Ad una donna la diagnosi del paziente 1
“Le donne, sin da subito, sono state in prima linea nella gestione della pandemia”. Lo ricorda Annalisa Malara, l’anestesista dell’ospedale di Codogno che per prima ha intuito la diagnosi del paziente 1. Era il 19 febbraio 2020. Tre ricercatrici italiane dell’Istituto Spallanzani sono poi riuscite a isolare il nuovo coronavirus, passo fondamentale per sviluppare nuove terapie e vaccini.
“E le donne avranno un ruolo fondamentale anche nella fase post-pandemia”. Ne è convinta Antonella Vezzani, presidente dell’Associazione italiana donne medico (Aidm), una delle sei presidenti donne delle Società medico scientifiche affiliate alla Fism (Federazione italiana società medico-scientifiche) ricevute il 27 aprile dalla presidente del Senato, pochi giorni dalla Giornata nazionale per la salute della donna, per discutere della situazione delle donne medico italiane e delle loro difficoltà acuite dall’emergenza pandemica.
La medicina nelle mani delle donne
La prima donna a laurearsi nell’Italia unita fu Ernestina Paper, nel 1877. Cent’anni fa le donne medico erano circa 200. Oggi, nel terzo millennio, la medicina è sempre più declinata al femminile.
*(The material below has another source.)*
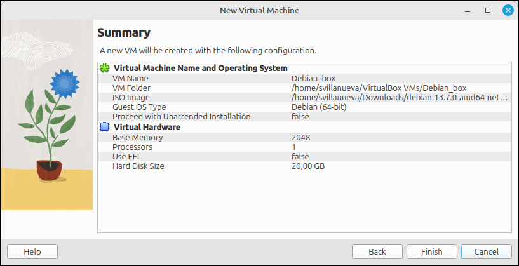Image resolution: width=519 pixels, height=266 pixels.
Task: Cancel the new virtual machine wizard
Action: tap(486, 252)
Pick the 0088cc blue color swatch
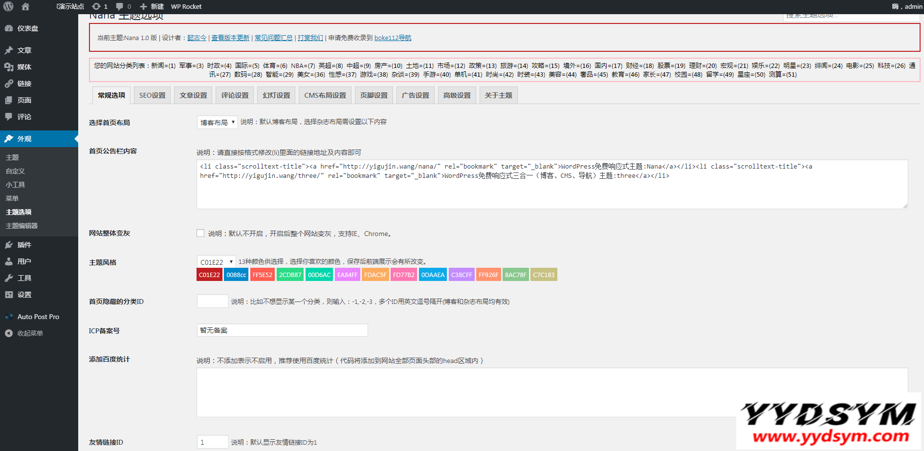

Nei 37 Paesi Ocse i medici di sesso femminile viaggiano verso il 50% (nel 1990 erano il 29%, nel 2000 il 38%, nel 2015 il 46%). L’Italia è sotto la media con il 40%, ma la percentuale è in salita. Tra il 1998 e il 2018, infatti, non c’è stato anno in cui non siano state ammesse più donne che uomini all’esame di stato per l’abilitazione all’esercizio della professione medica. Secondo i dati della Fnomceo, sono cresciute le laureate tra i 25 e i 54 anni che hanno intrapreso la carriera sanitaria, anche se gli uomini iscritti agli Ordini provinciali risultano in lieve maggioranza: questo solo perché nella fascia di età 55-75 risulta una presenza considerevole di professionisti brizzolati che non dismettono, anche solo idealmente, il camice bianco.
Il ‘sorpasso’ rosa comunque c’è stato, almeno tra i professionisti che, quasi sicuramente, sono ancora in attività: i dati elaborati dal Ced della Federazione rilevano sotto i 65 anni una presenza maggiore di medici donna.
Dunque, la tendenza al rialzo femminile è ormai avviata, anche se stando ai dati di Anaao-Assomed, alle donne appare ancora preclusa la possibilità di fare carriera: solo una su 50 diventa Direttore di Struttura Complessa e 1 su 13 responsabile di Struttura Semplice. E anche in discipline in cui è più elevata la quota rosa, la loro presenza nelle posizioni apicali è molto bassa. I Consigli degli Ordini, invece, sono sempre più al femminile e aumentano anche le donne ai vertici. Molte di meno, ma in forte crescita, le odontoiatre, il 27%. Nelle fasce d’età più giovani però già si registra una sostanziale parità.
Rimane comunque la necessità che anche i sistemi organizzativi tengano conto dell’incremento di presenza femminile, laddove è registrato, prospettando contratti che contemperino modalità flessibili di impiego per le donne che siano impegnate anche nella cura della propria famiglia.
Le Regioni italiane discriminanti
In Italia nel 2019 sono 1.100 le Scuole di specializzazione sanitarie, accreditate dal ministero dell’Istruzione e dal ministero della Salute. Alcune regioni presentano più corsi di specializzazione di altri tra l’area medica, clinica e chirurgica. La Sardegna è la regione con la percentuale di iscritte a Chirurgia in media più alta, il 48%. Sorprende Urologia che registra negli ultimi tre bienni analizzati il 40% di iscritte donne (mentre in Italia è il 24%). La Campania è, invece, la regione più maschilista di tutte: negli ultimi vent’anni in media solo il 35% degli iscritti a Chirurgia è donna, ma il tasso di crescita del 4% fa ben sperare. Anche la Calabria ha una percentuale più bassa di donne (in media 36%), ma anche qui la crescita delle iscritte dà buone proiezioni: dopo Lazio (+15%) e Piemonte (+11%), negli ultimi vent’anni le dottoresse nella punta dello Stivale sono aumentate del 9%.